Corbin struggled with his command early in Chase Field, however, issuing two walks in the bottom of the second, both of which were followed by run-scoring doubles, one and two-run hits which put the D-backs up 3-2 after the Nationals jumped out to a 2-0 lead.
Ketel Marte hit a 2-1 fastball to center in the first at bat of the third, and made it all the way around the bases when Gerardo Parra dove for the liner to center and came up empty on what ended up an inside-the-park home run, 4-2.
It was a 4-4 game after the Nationals rallied to tie it with runs in the fourth and sixth, but after he grounded into a force at second with the bases loaded in the top of the inning, Corbin returned to the mound and gave up a leadoff single by Christian Walker and RBI double by Adam Jones that put the D-backs back on top, 5-4.
Patrick Corbin’s Line: 5.1 IP, 7 H, 5 R, 5 ER, 3 BB, 5 Ks, 1 HR, 87 P, 55 S, 5/3 GO/FO.
Corbin’s teammates rallied to tie it at 5-5, getting him off the hook, but the Diamondbacks ended up scoring two in the bottom of the seventh in what ended up a 7-5 win.

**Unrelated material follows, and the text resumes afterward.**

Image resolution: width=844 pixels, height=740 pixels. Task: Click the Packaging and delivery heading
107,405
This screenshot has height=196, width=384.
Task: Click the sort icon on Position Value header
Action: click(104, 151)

“I wish it went better today,” Corbin said, “just kind of never got in a rhythm out there. They had some good at bats. Obviously they’ve seen me, I’ve seen them. Just thought they put good at bats together today, made it tough on me, and just never really executed pitches as well as I have, so just kind of throw this one away and move on.”
What kept him from getting in a rhythm?
“I thought they did a good job with my slider today,” the left-hander said, after he generated just four swinging strikes with the 18 sliders he threw. “Obviously they know that’s a strong pitch of mine, and it seems like they just make it tough on all of us. Yesterday was a tough game as well and I just kind of battled through, didn’t make quality pitches like I have. Just kind of would make a good one, not as good of one, and, they made it hard on me.”
His manager was asked about the decision to stick with his starter when the Nats loaded the bases with two out and scored the tying run.
With an opportunity to take the lead, Martinez sent his pitcher up, and he grounded into a force at second to end the inning and failed to make it through the bottom of the sixth.
“His pitch count was down,” Martinez said. “I liked him, he started settling down a little bit, you know, and these guys — I’ve said this before, the reason we’re playing well is because our starters have done well, so he had momentum to go out there and get through that sixth inning and then some. If he gets through the sixth inning quick enough, then you know he goes back out.”
“I thought I had at least two more in me,” Corbin said, “and just kind of didn’t work out.
“Walker had the hit fell in there and another double over the bag at third, so things kind of didn’t go the way I wanted to start that inning, but I felt good all day, just kind of thought my stuff was good, just kind of maybe missed some spots and didn’t execute the best.”